Ansgar Heveling übernimmt das Amt des Bundesrechnungshof-Präsidenten

Mit der Wahl des CDU-Abgeordneten Ansgar Heveling hat der Bundesrat am Freitag den Wechsel an der Spitze des Bundesrechnungshofes vollzogen – und damit dem Vorschlag der Bundesregierung zugestimmt.
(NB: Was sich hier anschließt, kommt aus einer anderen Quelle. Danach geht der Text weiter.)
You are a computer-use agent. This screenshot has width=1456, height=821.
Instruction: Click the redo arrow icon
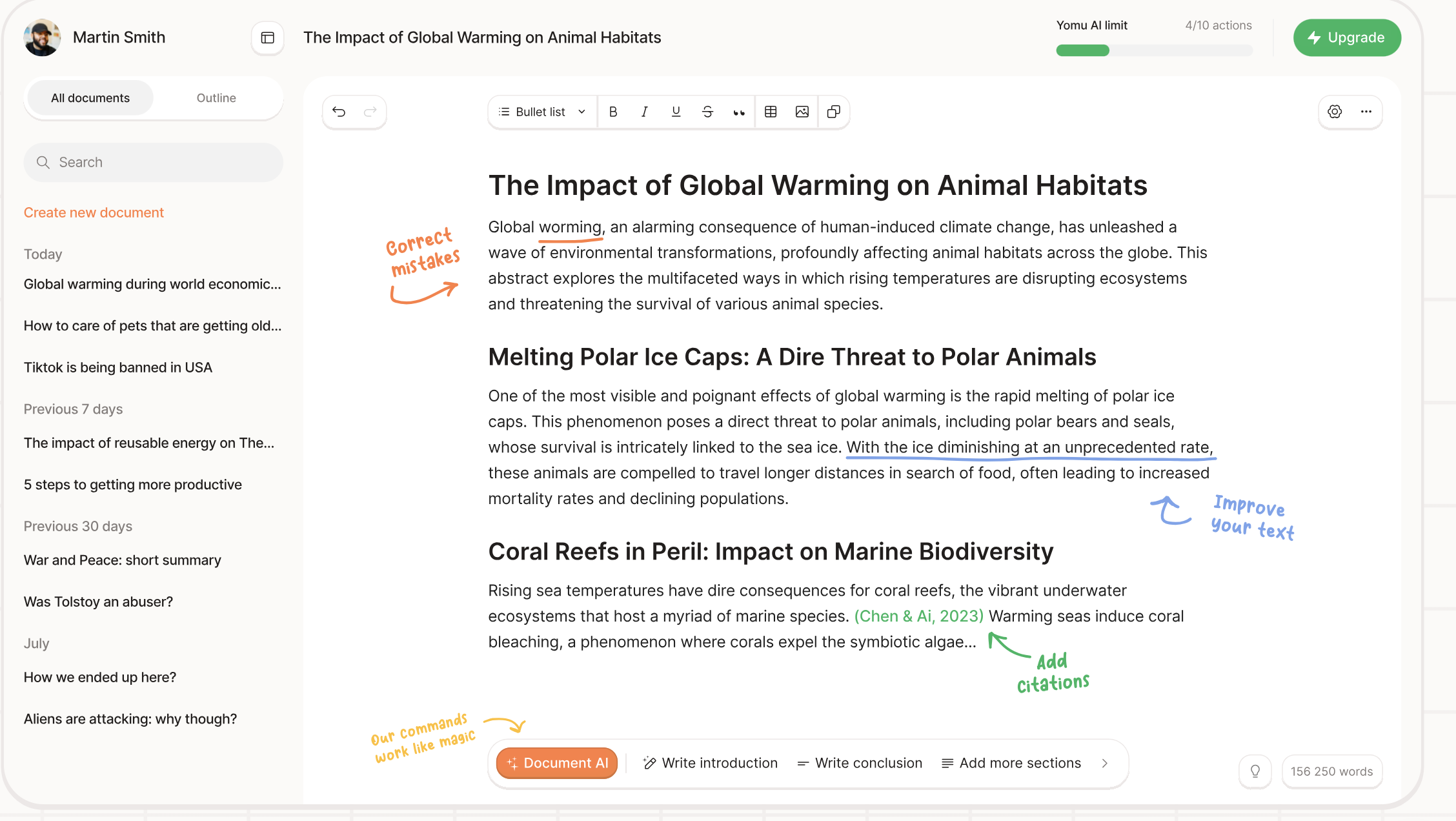coord(370,112)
heute 10:01 Uhr | 2 mal gelesen

Ansgar Heveling, 53 Jahre alt und von Haus aus Jurist, löst Kay Scheller ab, der nach zwölf Jahren an der Spitze des Bundesrechnungshofes turnusgemäß ausscheidet. Kurzer Gedankenstopp: Die Ausschlussregel für eine Wiederwahl hat irgendwie etwas von Frischluftzufuhr, egal wie gut jemand ist – an diesem Punkt fragt man sich gelegentlich, ob Erfahrung nicht doch ab und zu siegen sollte. Jedenfalls sieht das Gesetz vor, dass Bundestag und Bundesrat den Präsidenten auf Vorschlag der Bundesregierung wählen – und zwar relativ wortkarg, denn diskutiert wird nicht. Anschließend liegt es am Bundespräsidenten, die gewählten Personen ins Amt zu hieven – ein bisschen Theaterdonner, bevor die wirkliche Arbeit losgeht. Der Bundesrechnungshof, angesiedelt in Bonn, ist als Kontrollinstanz unabhängig und einzig dem Gesetz verpflichtet. Eingebettet in dieses Regelwerk wacht er über die ordnungsgemäße Verwendung öffentlicher Gelder und steht Bundestag, Bundesrat und Regierung beratend zur Seite – offiziell klingt das nüchterner, aber de facto mischt er oft tam-tamlos hinter den Kulissen mit und sorgt dafür, dass Haushaltssünden nicht zu sehr aus dem Ruder laufen. Kleine Randnotiz: Bereits Anfang März war auch der Posten der Vize-Präsidentin neu besetzt worden. Klara Geywitz, vormals Bau-Ministerin (SPD), übernahm zum 19. März dieses Jahres das Amt.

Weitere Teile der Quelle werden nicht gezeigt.